(AVAILABLE DATA)

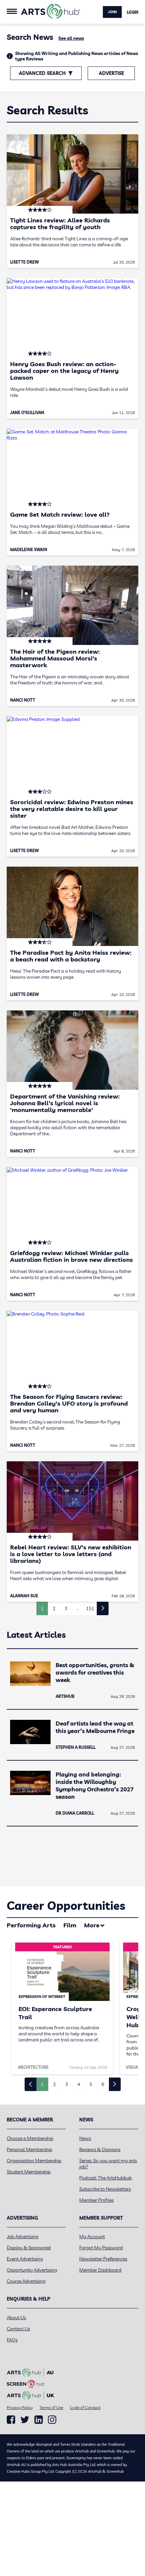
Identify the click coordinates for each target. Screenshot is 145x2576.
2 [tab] (54, 2084)
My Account (92, 2236)
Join (112, 11)
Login (132, 11)
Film (69, 1925)
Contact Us (18, 2329)
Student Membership (29, 2172)
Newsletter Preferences (103, 2259)
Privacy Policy (20, 2407)
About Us (16, 2317)
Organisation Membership (34, 2161)
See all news (71, 38)
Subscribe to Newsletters (105, 2189)
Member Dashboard (100, 2270)
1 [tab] (42, 2084)
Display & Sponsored (29, 2248)
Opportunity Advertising (32, 2270)
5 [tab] (90, 2084)
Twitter (24, 2419)
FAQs (12, 2340)
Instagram (52, 2419)
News (85, 2138)
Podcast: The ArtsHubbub (105, 2178)
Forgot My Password (101, 2248)
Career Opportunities (66, 1905)
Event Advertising (25, 2259)
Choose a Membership (30, 2138)
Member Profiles (96, 2200)
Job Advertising (22, 2236)
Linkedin (38, 2419)
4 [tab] (78, 2084)
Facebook (11, 2419)
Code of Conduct (85, 2407)
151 (90, 1608)
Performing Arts (31, 1925)
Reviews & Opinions (99, 2149)
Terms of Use (51, 2407)
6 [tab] (103, 2084)
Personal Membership (29, 2149)
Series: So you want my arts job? (108, 2164)
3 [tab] (66, 2084)
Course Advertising (26, 2281)
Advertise (111, 73)
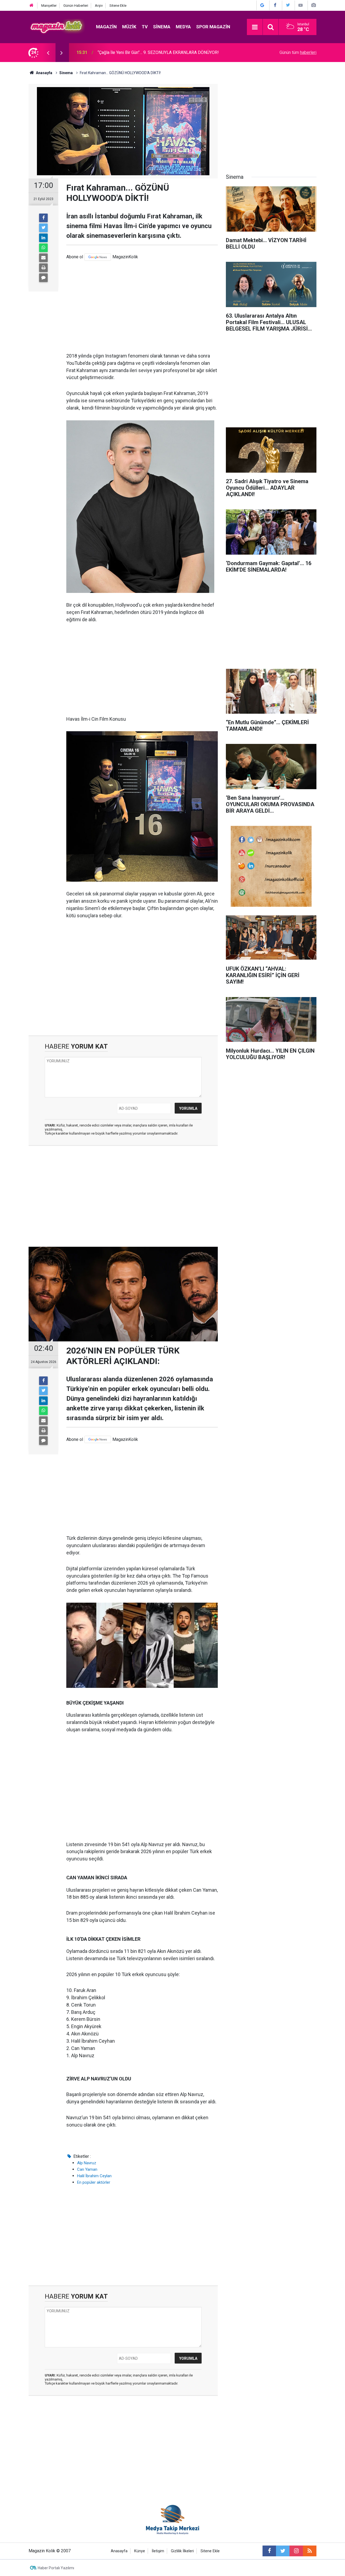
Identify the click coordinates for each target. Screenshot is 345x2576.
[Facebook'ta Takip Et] (275, 5)
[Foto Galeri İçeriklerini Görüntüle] (313, 5)
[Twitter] (43, 228)
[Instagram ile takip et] (296, 2551)
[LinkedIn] (43, 237)
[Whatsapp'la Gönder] (43, 247)
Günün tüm (298, 52)
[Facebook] (43, 218)
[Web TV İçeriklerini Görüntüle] (300, 5)
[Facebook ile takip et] (269, 2551)
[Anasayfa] (31, 6)
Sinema (161, 26)
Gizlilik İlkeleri (182, 2551)
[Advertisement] (142, 306)
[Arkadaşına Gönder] (43, 257)
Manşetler (49, 6)
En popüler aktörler (93, 2182)
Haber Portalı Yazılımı (56, 2568)
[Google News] (97, 257)
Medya (183, 26)
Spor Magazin (213, 26)
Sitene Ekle (117, 6)
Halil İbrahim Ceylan (94, 2175)
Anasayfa (119, 2551)
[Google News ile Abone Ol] (262, 5)
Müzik (129, 26)
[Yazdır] (43, 267)
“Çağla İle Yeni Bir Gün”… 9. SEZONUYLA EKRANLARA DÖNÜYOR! (158, 52)
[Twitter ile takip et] (282, 2551)
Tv (145, 26)
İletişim (158, 2551)
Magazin (106, 26)
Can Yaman (87, 2169)
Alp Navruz (86, 2163)
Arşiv (99, 6)
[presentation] (48, 52)
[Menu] (255, 27)
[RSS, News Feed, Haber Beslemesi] (309, 2551)
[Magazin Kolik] (57, 26)
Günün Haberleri (75, 6)
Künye (139, 2551)
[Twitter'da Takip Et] (288, 5)
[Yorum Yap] (43, 277)
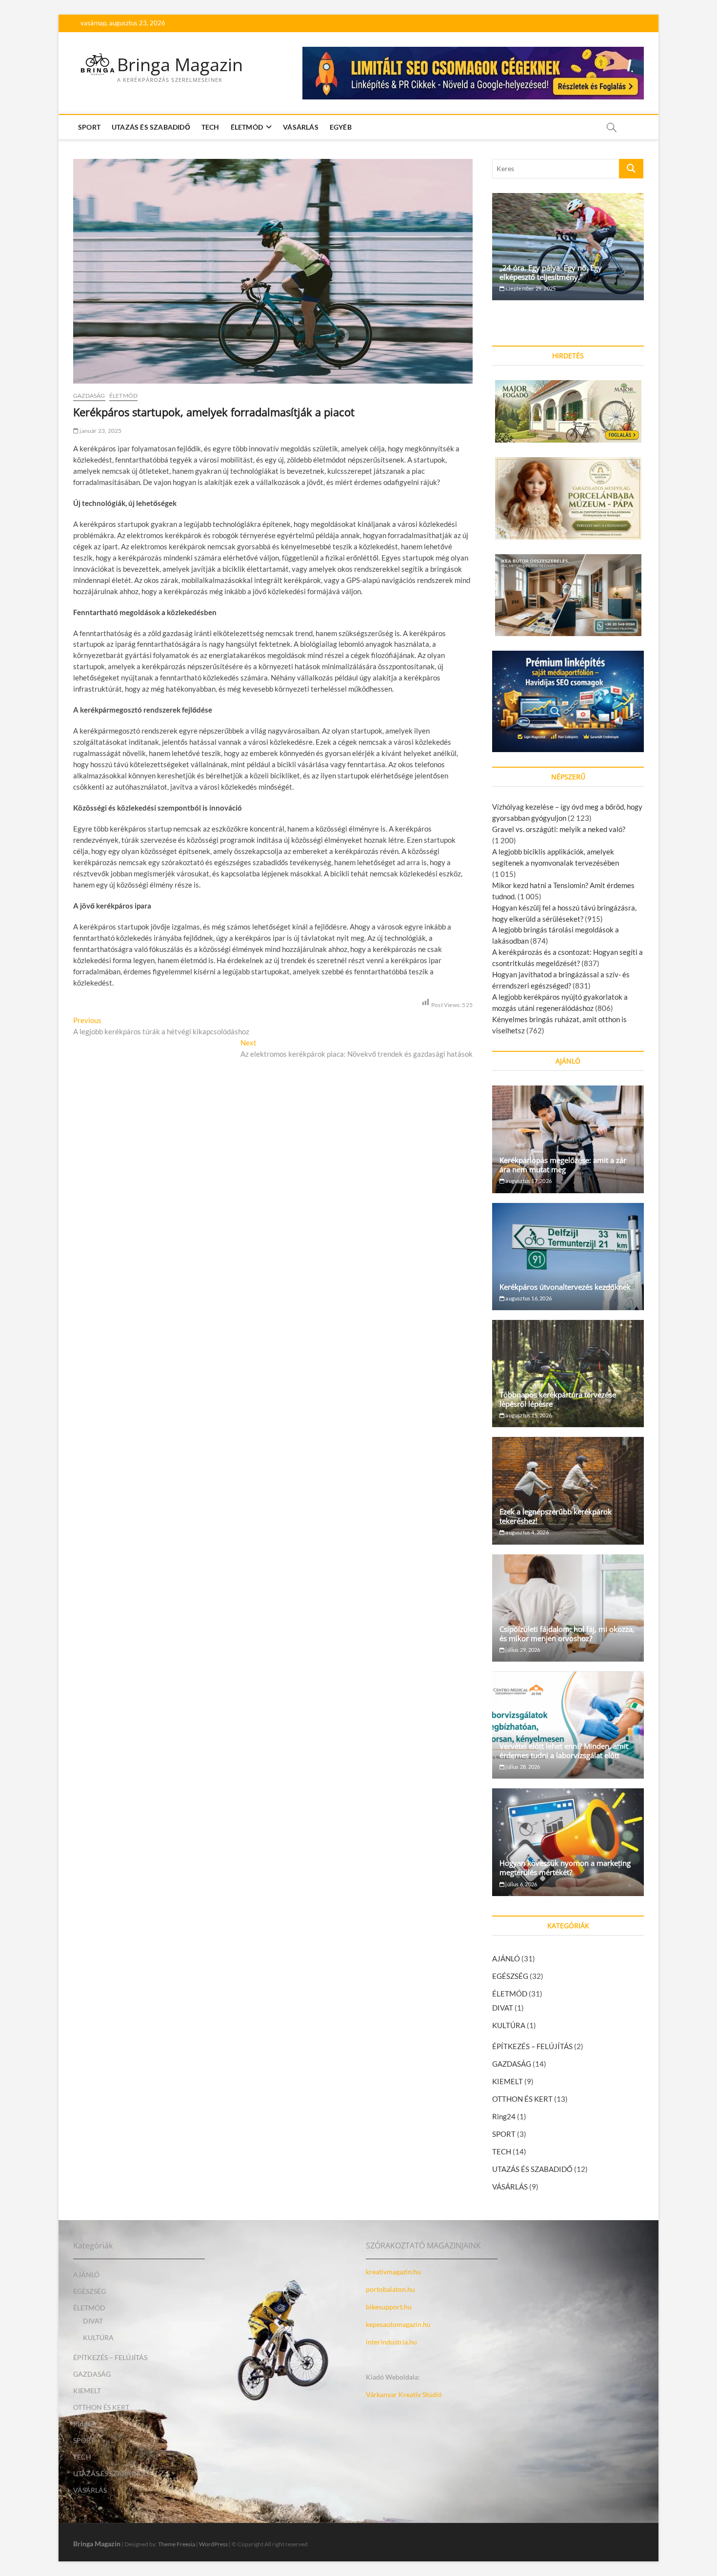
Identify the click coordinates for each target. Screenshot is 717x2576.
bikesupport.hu (389, 2307)
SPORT (89, 127)
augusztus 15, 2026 (528, 1415)
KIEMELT (507, 2081)
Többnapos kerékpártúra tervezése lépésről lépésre (557, 1399)
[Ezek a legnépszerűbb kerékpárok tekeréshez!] (568, 1490)
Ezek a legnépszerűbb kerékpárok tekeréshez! (555, 1516)
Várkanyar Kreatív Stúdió (404, 2394)
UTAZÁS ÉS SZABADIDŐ (151, 127)
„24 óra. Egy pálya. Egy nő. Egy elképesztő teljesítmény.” (550, 272)
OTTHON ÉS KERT (522, 2098)
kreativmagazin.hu (393, 2271)
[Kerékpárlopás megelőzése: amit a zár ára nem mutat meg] (568, 1139)
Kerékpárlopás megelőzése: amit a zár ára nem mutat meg (562, 1164)
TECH (210, 127)
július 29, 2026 (522, 1649)
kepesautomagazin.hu (398, 2324)
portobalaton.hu (390, 2289)
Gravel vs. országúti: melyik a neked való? (558, 829)
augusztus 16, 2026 (528, 1298)
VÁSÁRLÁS (301, 127)
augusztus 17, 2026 (528, 1181)
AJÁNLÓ (506, 1958)
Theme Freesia (176, 2544)
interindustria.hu (391, 2342)
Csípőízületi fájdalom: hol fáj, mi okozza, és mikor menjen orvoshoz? (567, 1633)
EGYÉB (341, 127)
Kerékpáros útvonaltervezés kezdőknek (565, 1287)
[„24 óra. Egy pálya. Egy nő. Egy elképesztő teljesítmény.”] (568, 246)
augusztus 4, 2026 (526, 1532)
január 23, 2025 (100, 430)
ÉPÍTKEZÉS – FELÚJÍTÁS (532, 2046)
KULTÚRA (508, 2025)
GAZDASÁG (89, 395)
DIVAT (502, 2007)
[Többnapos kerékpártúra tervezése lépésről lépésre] (568, 1373)
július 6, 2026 (520, 1884)
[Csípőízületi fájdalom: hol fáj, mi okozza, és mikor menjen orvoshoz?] (568, 1608)
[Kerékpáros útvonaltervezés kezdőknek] (568, 1256)
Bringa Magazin (180, 65)
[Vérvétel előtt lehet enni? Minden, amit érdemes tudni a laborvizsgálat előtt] (568, 1725)
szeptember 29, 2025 (530, 288)
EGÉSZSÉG (510, 1976)
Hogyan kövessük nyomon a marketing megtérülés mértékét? (565, 1867)
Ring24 (504, 2116)
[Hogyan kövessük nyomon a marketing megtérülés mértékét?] (568, 1842)
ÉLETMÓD (247, 127)
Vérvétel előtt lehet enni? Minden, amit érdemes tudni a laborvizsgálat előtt (563, 1750)
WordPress (213, 2544)
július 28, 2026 (522, 1766)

(End AVAILABLE DATA)

• [TASK STATEMENT]: The copy should hold every entry above word for word and none of the pictures.

• [WRITTEN SOLUTION]:
Identify the click coordinates for each target. Screenshot is 145x2576.
2 [tab] (54, 2084)
My Account (92, 2236)
Join (112, 11)
Login (132, 11)
Film (69, 1925)
Contact Us (18, 2329)
Student Membership (29, 2172)
Newsletter Preferences (103, 2259)
Privacy Policy (20, 2407)
About Us (16, 2317)
Organisation Membership (34, 2161)
See all news (71, 38)
Subscribe to Newsletters (105, 2189)
Member Dashboard (100, 2270)
1 [tab] (42, 2084)
Display & Sponsored (29, 2248)
Opportunity Advertising (32, 2270)
5 [tab] (90, 2084)
Twitter (24, 2419)
FAQs (12, 2340)
Instagram (52, 2419)
News (85, 2138)
Podcast: The ArtsHubbub (105, 2178)
Forgot My Password (101, 2248)
Career Opportunities (66, 1905)
Event Advertising (25, 2259)
Choose a Membership (30, 2138)
Member Profiles (96, 2200)
Job Advertising (22, 2236)
Linkedin (38, 2419)
4 [tab] (78, 2084)
Facebook (11, 2419)
Code of Conduct (85, 2407)
151 (90, 1608)
Performing Arts (31, 1925)
Reviews & Opinions (99, 2149)
Terms of Use (51, 2407)
6 [tab] (103, 2084)
Personal Membership (29, 2149)
Series: So you want my arts job? (108, 2164)
3 [tab] (66, 2084)
Course Advertising (26, 2281)
Advertise (111, 73)
Identify the click coordinates for each target. Screenshot is 345x2576.
[Facebook'ta Takip Et] (275, 5)
[Foto Galeri İçeriklerini Görüntüle] (313, 5)
[Twitter] (43, 228)
[Instagram ile takip et] (296, 2551)
[LinkedIn] (43, 237)
[Whatsapp'la Gönder] (43, 247)
Günün tüm (298, 52)
[Facebook] (43, 218)
[Web TV İçeriklerini Görüntüle] (300, 5)
[Facebook ile takip et] (269, 2551)
[Anasayfa] (31, 6)
Sinema (161, 26)
Gizlilik İlkeleri (182, 2551)
[Advertisement] (142, 306)
[Arkadaşına Gönder] (43, 257)
Manşetler (49, 6)
En popüler aktörler (93, 2182)
Haber Portalı Yazılımı (56, 2568)
[Google News] (97, 257)
Medya (183, 26)
Spor Magazin (213, 26)
Sitene Ekle (117, 6)
Halil İbrahim Ceylan (94, 2175)
Anasayfa (119, 2551)
[Google News ile Abone Ol] (262, 5)
Müzik (129, 26)
[Yazdır] (43, 267)
“Çağla İle Yeni Bir Gün”… 9. SEZONUYLA EKRANLARA DÖNÜYOR! (158, 52)
[Twitter ile takip et] (282, 2551)
Tv (145, 26)
İletişim (158, 2551)
Magazin (106, 26)
Can Yaman (87, 2169)
Alp Navruz (86, 2163)
Arşiv (99, 6)
[presentation] (48, 52)
[Menu] (255, 27)
[RSS, News Feed, Haber Beslemesi] (309, 2551)
[Magazin Kolik] (57, 26)
Günün Haberleri (75, 6)
Künye (139, 2551)
[Twitter'da Takip Et] (288, 5)
[Yorum Yap] (43, 277)
Identify the click coordinates for each target. Screenshot is 717x2576.
bikesupport.hu (389, 2307)
SPORT (89, 127)
augusztus 15, 2026 (528, 1415)
KIEMELT (507, 2081)
Többnapos kerékpártúra tervezése lépésről lépésre (557, 1399)
[Ezek a legnépszerűbb kerékpárok tekeréshez!] (568, 1490)
Ezek a legnépszerűbb kerékpárok tekeréshez! (555, 1516)
Várkanyar Kreatív Stúdió (404, 2394)
UTAZÁS ÉS SZABADIDŐ (151, 127)
„24 óra. Egy pálya. Egy nő. Egy elképesztő teljesítmény.” (550, 272)
OTTHON ÉS KERT (522, 2098)
kreativmagazin.hu (393, 2271)
[Kerékpárlopás megelőzése: amit a zár ára nem mutat meg] (568, 1139)
Kerékpárlopás megelőzése: amit a zár ára nem mutat meg (562, 1164)
TECH (210, 127)
július 29, 2026 (522, 1649)
kepesautomagazin.hu (398, 2324)
portobalaton.hu (390, 2289)
Gravel vs. országúti: melyik a neked való? (558, 829)
augusztus 16, 2026 (528, 1298)
VÁSÁRLÁS (301, 127)
augusztus 17, 2026 (528, 1181)
AJÁNLÓ (506, 1958)
Theme Freesia (176, 2544)
interindustria.hu (391, 2342)
Csípőízületi fájdalom: hol fáj, mi okozza, és mikor menjen orvoshoz? (567, 1633)
EGYÉB (341, 127)
Kerékpáros útvonaltervezés kezdőknek (565, 1287)
[„24 óra. Egy pálya. Egy nő. Egy elképesztő teljesítmény.”] (568, 246)
augusztus 4, 2026 (526, 1532)
január 23, 2025 (100, 430)
ÉPÍTKEZÉS – FELÚJÍTÁS (532, 2046)
KULTÚRA (508, 2025)
GAZDASÁG (89, 395)
DIVAT (502, 2007)
[Többnapos kerékpártúra tervezése lépésről lépésre] (568, 1373)
július 6, 2026 (520, 1884)
[Csípőízületi fájdalom: hol fáj, mi okozza, és mikor menjen orvoshoz?] (568, 1608)
[Kerékpáros útvonaltervezés kezdőknek] (568, 1256)
Bringa Magazin (180, 65)
[Vérvétel előtt lehet enni? Minden, amit érdemes tudni a laborvizsgálat előtt] (568, 1725)
szeptember 29, 2025 (530, 288)
EGÉSZSÉG (510, 1976)
Hogyan kövessük nyomon a marketing megtérülés mértékét? (565, 1867)
Ring24 (504, 2116)
[Hogyan kövessük nyomon a marketing megtérülés mértékét?] (568, 1842)
ÉLETMÓD (247, 127)
Vérvétel előtt lehet enni? Minden, amit érdemes tudni a laborvizsgálat előtt (563, 1750)
WordPress (213, 2544)
július 28, 2026 (522, 1766)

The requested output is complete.